--- The input ---

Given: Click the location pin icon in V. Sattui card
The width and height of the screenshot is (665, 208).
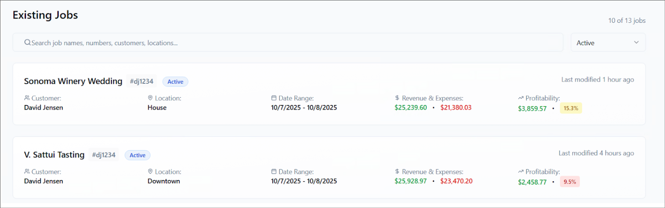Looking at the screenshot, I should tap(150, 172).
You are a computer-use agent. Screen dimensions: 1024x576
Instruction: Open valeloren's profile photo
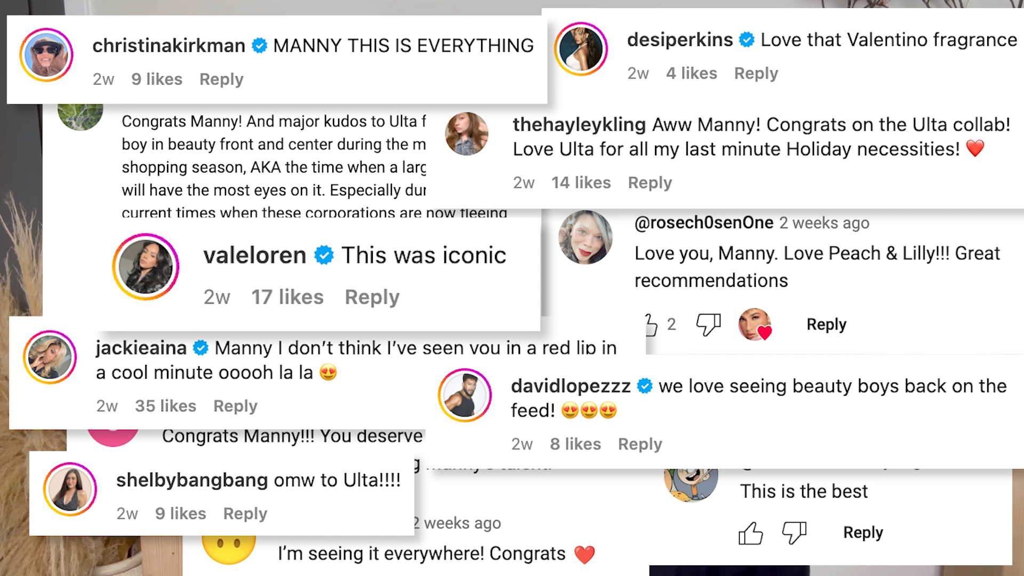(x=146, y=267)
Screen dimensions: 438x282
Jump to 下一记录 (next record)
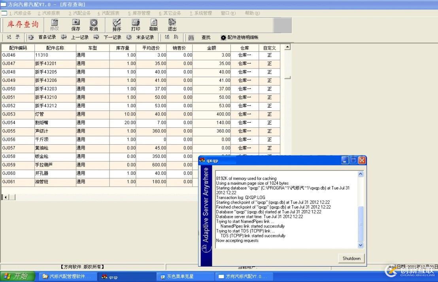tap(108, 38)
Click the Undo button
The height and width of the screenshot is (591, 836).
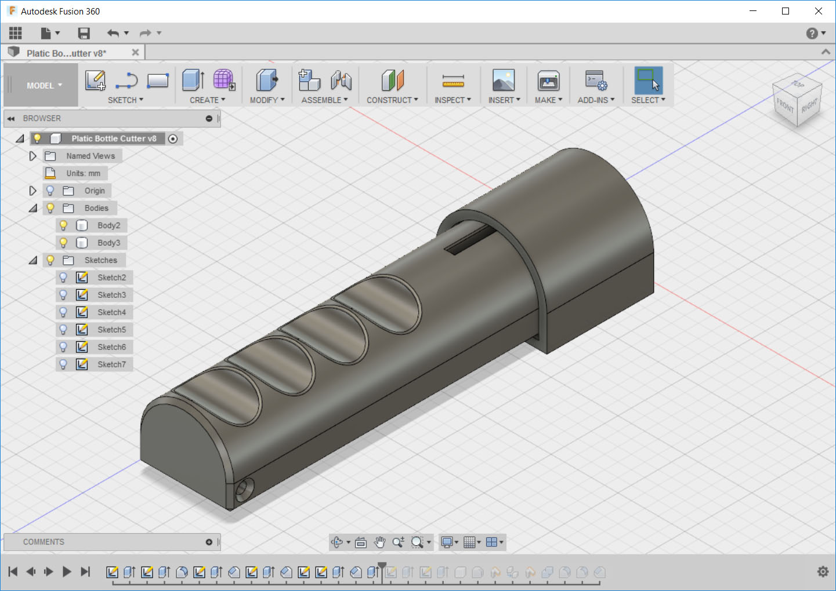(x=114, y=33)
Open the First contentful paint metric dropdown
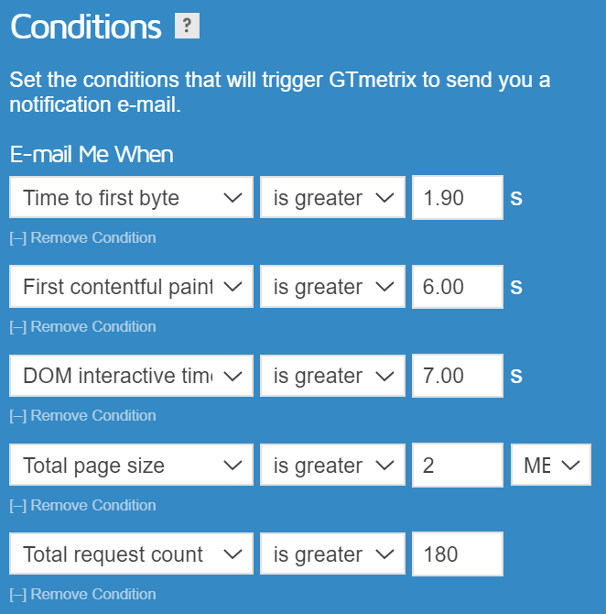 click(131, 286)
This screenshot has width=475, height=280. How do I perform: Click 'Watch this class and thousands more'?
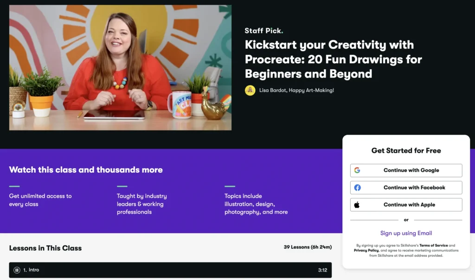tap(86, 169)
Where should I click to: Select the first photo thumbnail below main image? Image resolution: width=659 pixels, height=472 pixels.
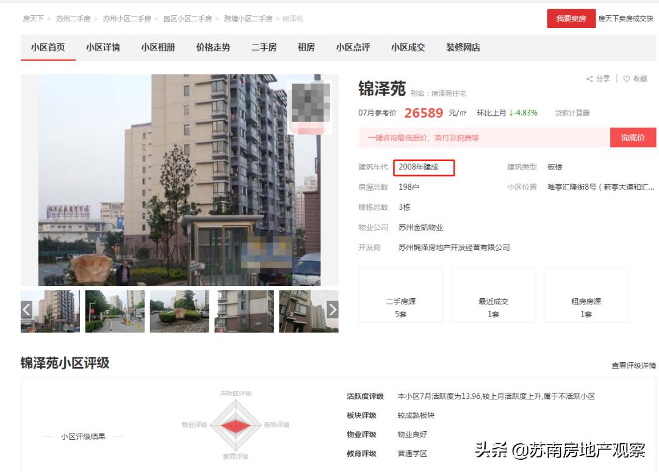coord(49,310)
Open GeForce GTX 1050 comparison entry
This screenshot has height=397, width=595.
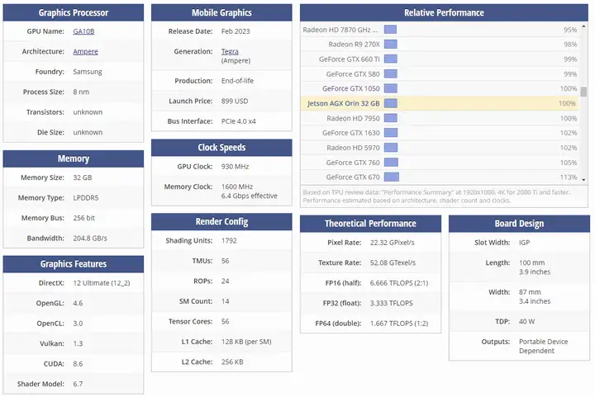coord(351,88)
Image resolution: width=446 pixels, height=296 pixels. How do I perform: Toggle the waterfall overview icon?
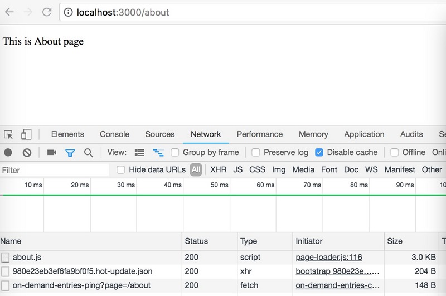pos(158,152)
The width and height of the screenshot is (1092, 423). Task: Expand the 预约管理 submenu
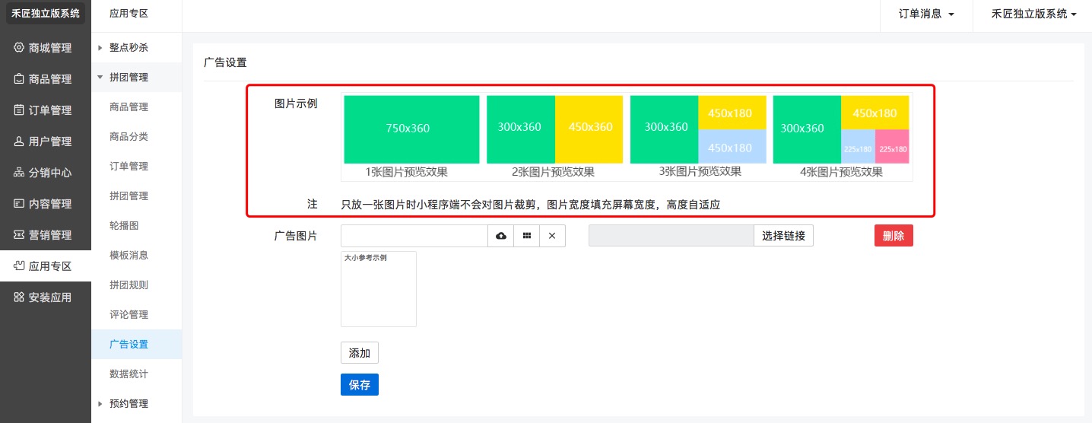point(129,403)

---

**Activity**
Reproduce, without alteration and without pictures, only those lines that lie between the first line of the entries above and the line containing "Screen dimensions: 438x282", both of them included.

**Solution to this exercise**
Given: Click the location pin icon in V. Sattui card
The width and height of the screenshot is (665, 208).
Looking at the screenshot, I should tap(150, 172).
You are a computer-use agent. Screen dimensions: 1024x576
Instruction: Open valeloren's profile photo
(x=146, y=267)
Screen dimensions: 438x282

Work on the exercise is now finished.